Malgré cela, je continue de pousser car la Marne est à portée de main. La prise de risques est payante, je parviens à m’emparer de plusieurs têtes de ponts au sud de la rivière.
Durant ce tour, les renforts français commencent à déferler sur la carte mais mon adversaire ne profite pas de la précarité de ma situation. Alors que mes divisions de pointe pourraient être contre-attaquées ou bien certains points contestés agressivement, il se contente de se déployer en défensive au Sud de la Marne.
Tour 3 (du 3 au juin / 1 séquence opérationnelle)
Je ne suis plus en offensive, il n’y a donc qu’une séquence opérationnelle durant ce troisième et dernier tour. Il ne se passe pas grand-chose. D’une part, l’attitude strictement défensive de mon adversaire laisse le temps à mon second échelon de renforcer mes divisions de pointe et accroître mon avance en objectifs saisis. D’autre part, à part consolider mon dispositif, je ne suis plus en état de relancer l’action. Je n’ai pas subi de lourdes pertes mais mes divisions d’élite et mes Stosstruppen sont néanmoins affaiblies. Mon artillerie est trop loin et incapable d’appuyer mon premier échelon.
La partie s’achève sur une victoire allemande.
Analyse
La partie est à sens unique en faveur de l’Allemand (la veille, je jouais côté français) mais ce scénario est très bien pour appréhender ce qu’est l’atteinte du point culminant. Ce concept désigne le moment où le rapport de forces entre l’attaquant et le défenseur s’inverse. Cette inversion tient à plusieurs facteurs :
Ces facteurs alimentent conjointement l’approche du point culminant. Dans Marne 1918, les mécanismes rendent inévitables celui-ci. L’effort (humain et matériel) que représente une offensive est par nature limité dans le temps. Le défi pour le joueur en attaque consiste donc à réussir l’ouverture de son offensive, de saisir le maximum de gains tant qu’il est en position favorable afin que son élan ne s’épuise. Pour le défenseur, il s’agit d’enrayer au plus tôt la dynamique ennemie afin de faire surgir le point culminant.

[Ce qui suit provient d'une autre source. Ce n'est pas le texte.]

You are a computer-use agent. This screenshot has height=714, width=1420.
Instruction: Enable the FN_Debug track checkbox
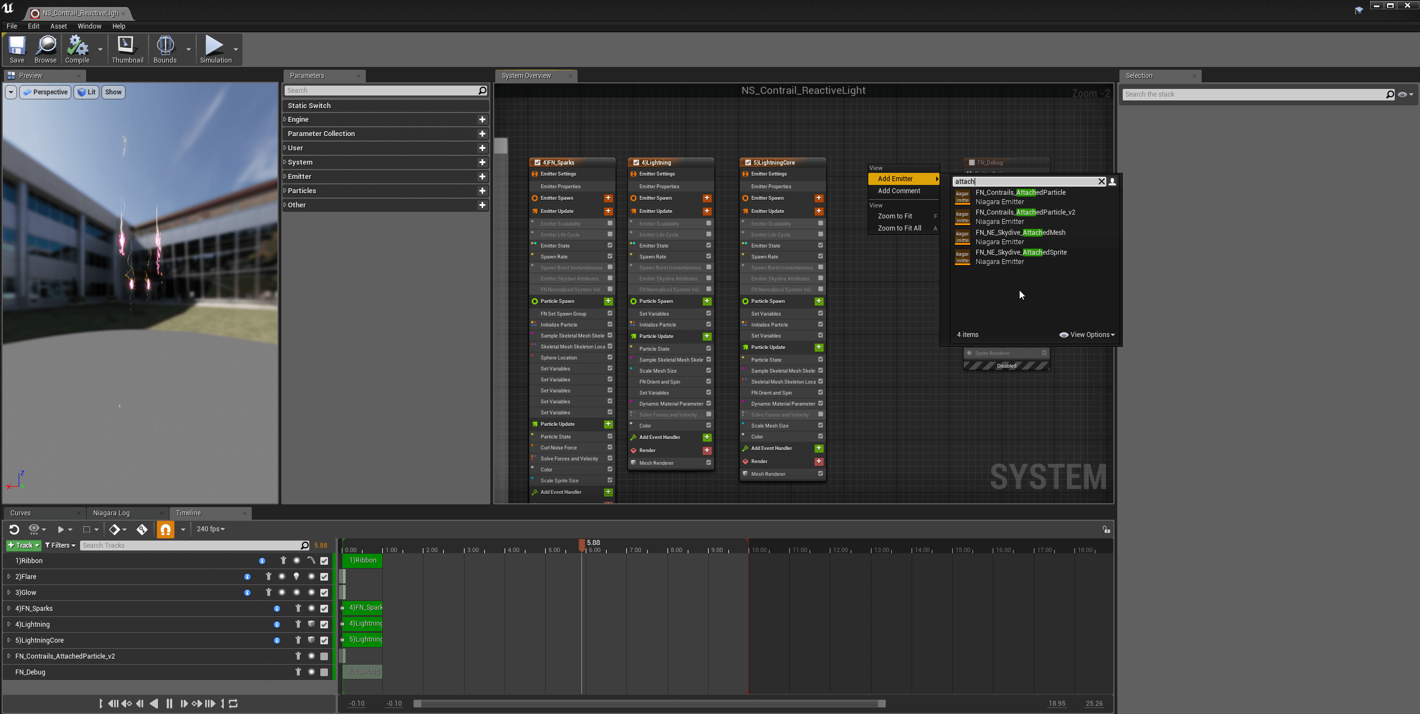[324, 672]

Si le scénario Blücher détermine les positions de départ des unités alliées et allemandes, ainsi que l’arrivée des renforts, les mécanismes de la campagne testés le premier jour laissent entrevoir tout le potentiel du jeu. La planification, que ce soit en offensive ou défensive, apparaît cruciale, tout particulièrement en ce qui la gestion des réserves stratégiques. Il s'agit d'une part de conserver une masse de manœuvre suffisante malgré la pression que peut faire peser l'adversaire, d'autre part de l'engager au bon moment au bon endroit. A ce titre, ce système de jeu, largement reconnu, modélise avec élégance les opérations sur le front occidental en 1918. Sur le plan ludique, la Première Guerre mondiale reste souvent dans l’ombre des wargames sur la Seconde Guerre mondiale ou les guerres napoléoniennes. Ce conflit et ses modélisations nous offrent pourtant de formidables bases afin de se confronter aux notions d’attrition, de masse, de puissance de feu et de gestion de l’effort dans le temps long.
Enfin, chapeau bas devant l’association Tanelorn, organisatrice de l’événement. Il m’a suffi de venir et me poser avec mes jeux pour ensuite profiter. J’ai particulièrement apprécié le modèle de cette association de jeux qui regroupe une centaine de personnes articulées en différents pôles : joueurs de plateau, figurinistes, rôlistes, wargamers pousseurs de pions, etc. Ces différents pôles sont bien reliés entre eux, ce qui permet une porosité et donc des allers et venues de l’un à l’autre. C’est une manière efficace d’attirer de nouveaux joueurs au wargame.